Continue the email discussion of building a Docutils index page from document abstracts, picking up right after its last sentence; the data that follows it is separate.

Page
┄┄┄┄┄┄

It is actually a little more complex than that, since I want to do have news
items on the same page for which I intended to utilize the bibliographic
fields repeatedly (once for each news item, for since the author of each news
item can vary and definately the date).
> I can think of several ways to do what you describe:
>
> 1. First process each document individually, writing out each result
> file as usual. Then process the index file, which contains special
> references (directives), one per document, which cause the
> documents to be fully parsed a second time each and extract the
> "abstract" topics and insert them into the body of the index
> document.
>
> This would require some kind of "extraction" directives for the
> index document.
>
> 2. Store the abstracts as separate files, which are inserted into both
> the individual documents and into the index file with "include"
> directives (not yet implemented).
>
> This would require a new "include" directive (which is already on
> the To Do list).
>
> 3. As in (1), except process all of the individual documents in a
> single process, storing the extracted abstracts in a list (so the
> documents don't have to be processed a second time), and parse and
> assemble the index file last.
>
> This would require a new specialized front-end, along with at least
> a placeholder directive to locate the insertion-points for
> abstracts.
>
> 4. Write a full-blown templating system for Docutils. I think
> Python's ht2html.py is a good model: simple but effective. Either
> add programmability through a pre-processor like YAPTU or with
> directives like "repeat". Very vague ideas at this point.
>
> Which were you thinking of?
Something along the lines of (1), although I did not intend to write the index
page in reST with special directives but rather write a script that calls the
docutils tools to generate the full documents and extract the abstracts into
files, which would then be concatenated with some extra HTML inserted
before/after and between them.
I do not like option (2) at all, since I would rather not split the document
up. One reason is that it would make it less readable as a plain text file
(unless one wrote a "plaintext" writer for docutils, but that would really be
a bit odd IMHO).

┄┄┄┄┄┄

Source data
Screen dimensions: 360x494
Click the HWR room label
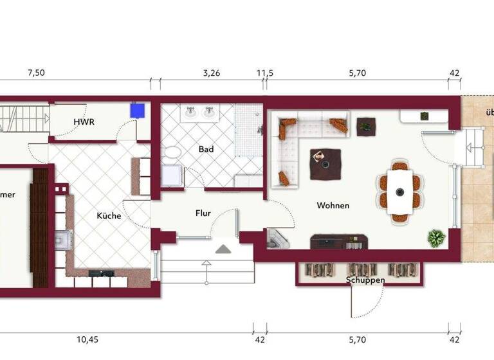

┄┄┄┄┄┄

Written response
All the other options you listed basically work fine for me. (4) is perhaps
the most tempting as a future system, but it would probably require some
substantial amount of work. For my current need it simply seems to be easier
to write some scripts and add a few filtering tools to docutils...
> > Another thing I would like to do is to either add templating support
> > to the HTML writer, or write a "fragment" HTML writer (which would
> > only write out the body of the document, so you can wrap it in your
> > own header/footer for layout (navigation bar etc)). But that's a
> > different topic. :)
>
> The HTML writer already exposes the components, so you can just grab
> the document body (everything inside but not including <body> &
> </body>). Use ``docutils.io.StringIO`` for the "destination_class"
> parameter of ``docutils.core.Publisher.__init__`` to avoid writing a
> file. (Hmm, idea: NullIO class.)
Care to explain a little more? Perhaps I should take a closer look at the
relevant sources. Hmmm...
> However, the idea of custom headers & footers is what inspired the
> "decoration" element (which contains "header" & "footer" elements).
> It hasn't been fully developed yet.
Isn't that supposed to be a generic part of docutils for all kinds of writers?
I am not so interested in that, since the "decorations" that I want for my
online HTML version differ very greatly from the decorations I wish to have in
the PDF (for example) version. Perhaps I've misunderstood it though.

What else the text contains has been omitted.